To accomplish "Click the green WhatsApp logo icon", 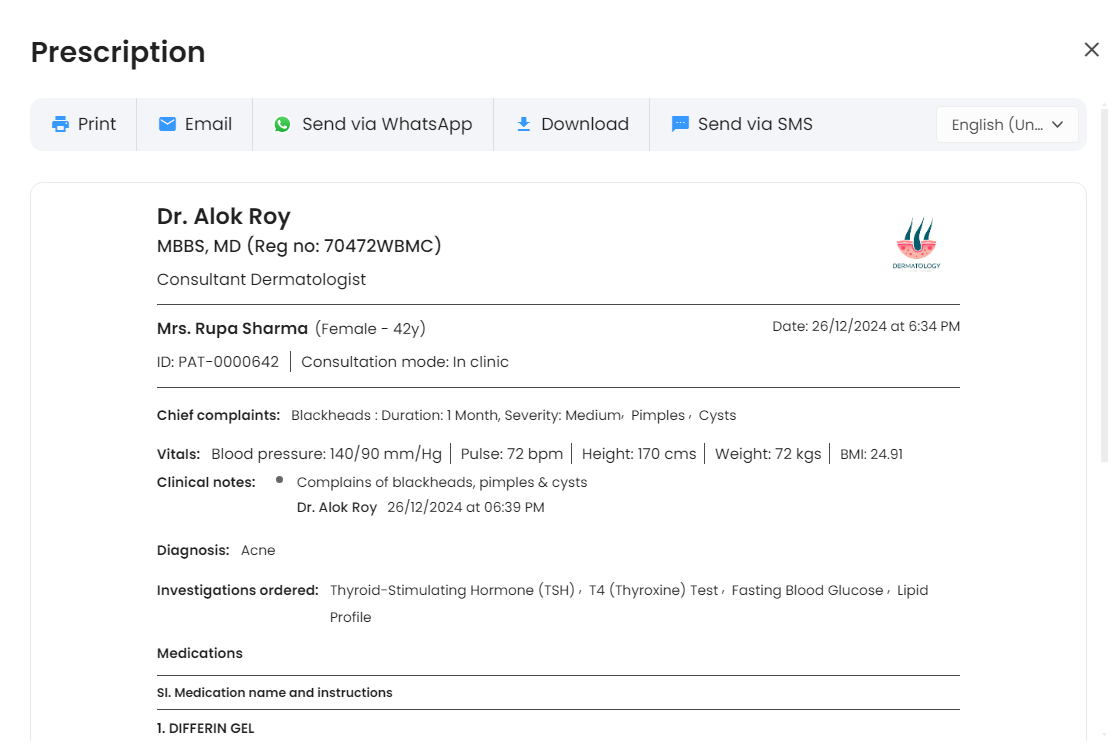I will pyautogui.click(x=282, y=125).
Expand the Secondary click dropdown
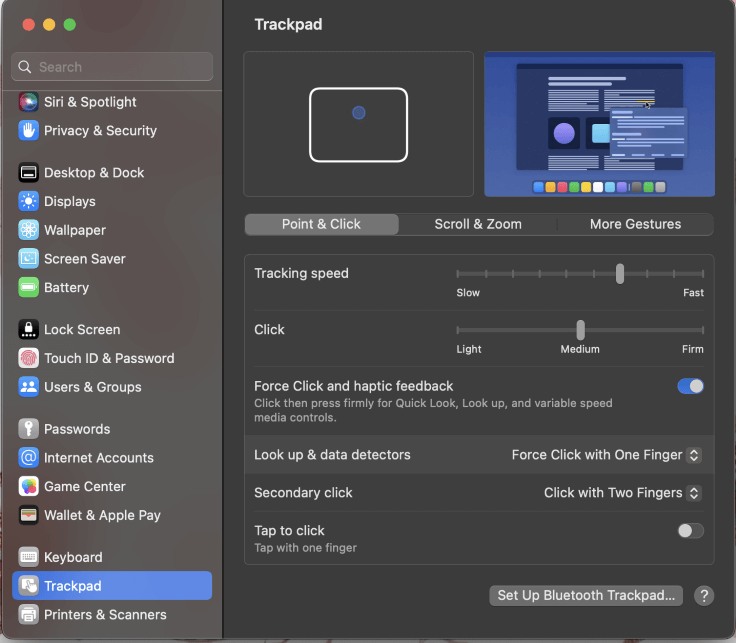 [622, 493]
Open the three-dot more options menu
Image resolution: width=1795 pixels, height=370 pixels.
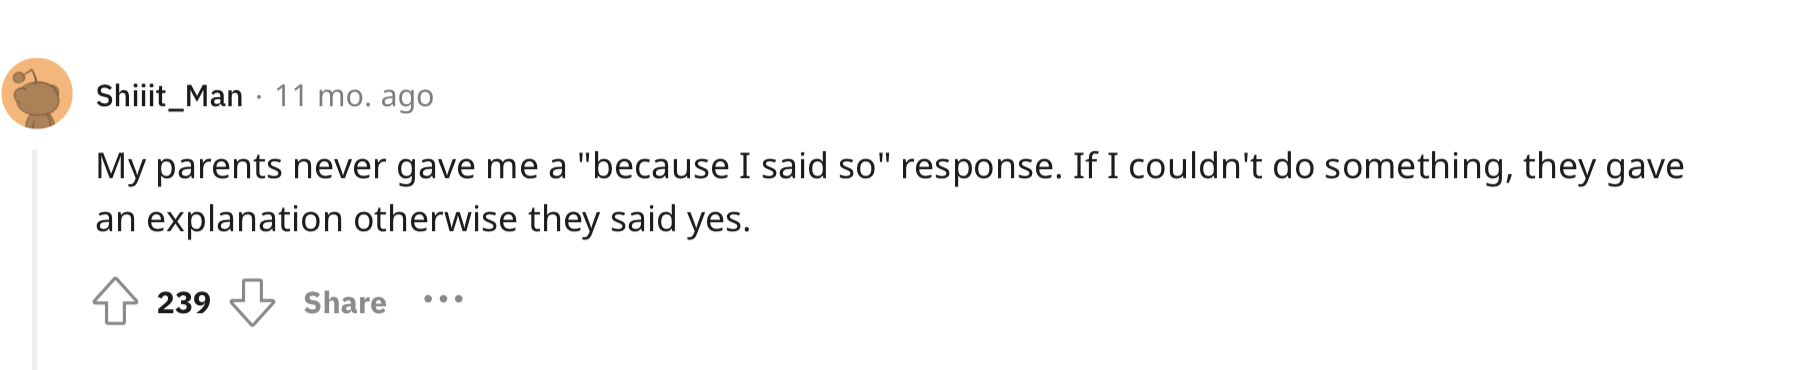[443, 299]
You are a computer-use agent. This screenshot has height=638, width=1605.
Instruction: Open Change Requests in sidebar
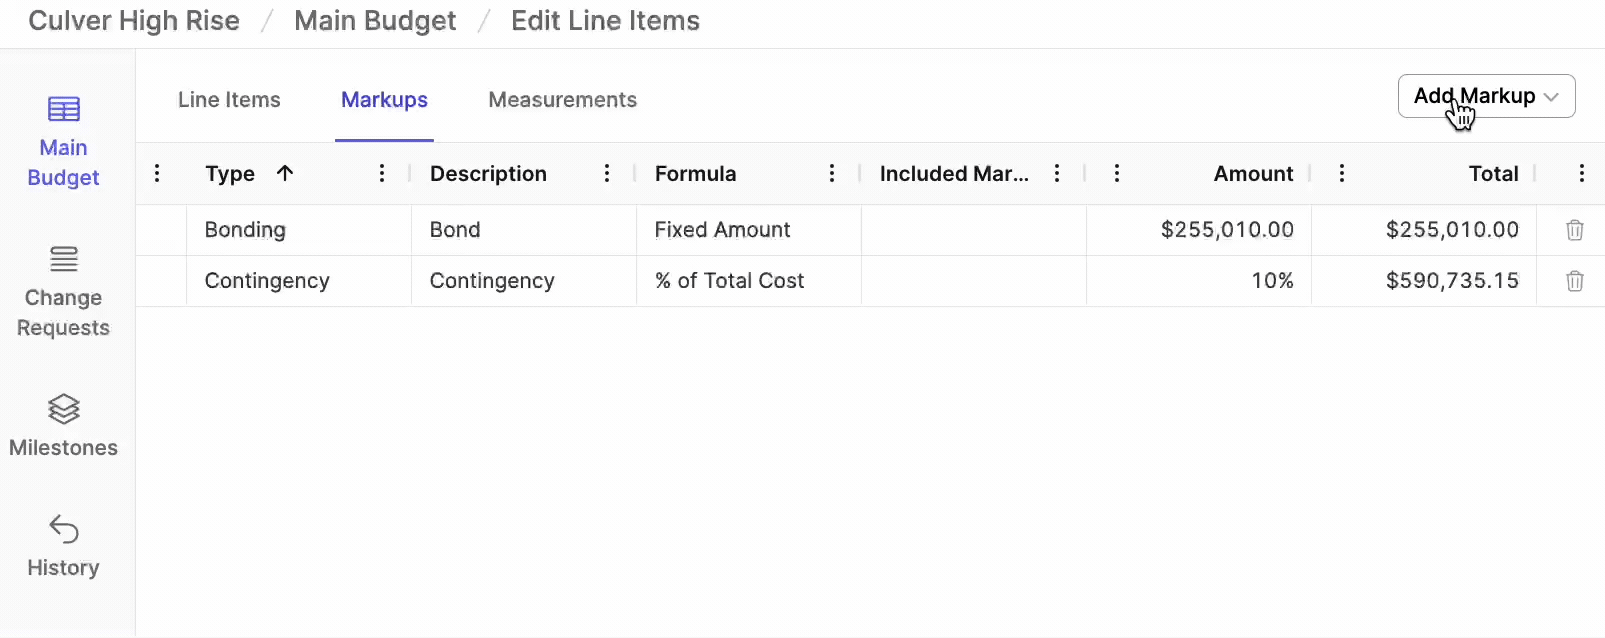click(x=63, y=292)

════════════════════

> [TASK STATEMENT]: Copy the final stretch of the entries exactly: the line containing "Expand the Secondary click dropdown" and every line after it through the last. Include no pictures and nothing more.

> [TASK ANSWER]:
Expand the Secondary click dropdown
 [622, 493]
Open the three-dot more options menu
Image resolution: width=1795 pixels, height=370 pixels.
[443, 299]
You are a computer-use agent. This screenshot has height=638, width=1605.
Instruction: Open Change Requests in sidebar
click(x=63, y=292)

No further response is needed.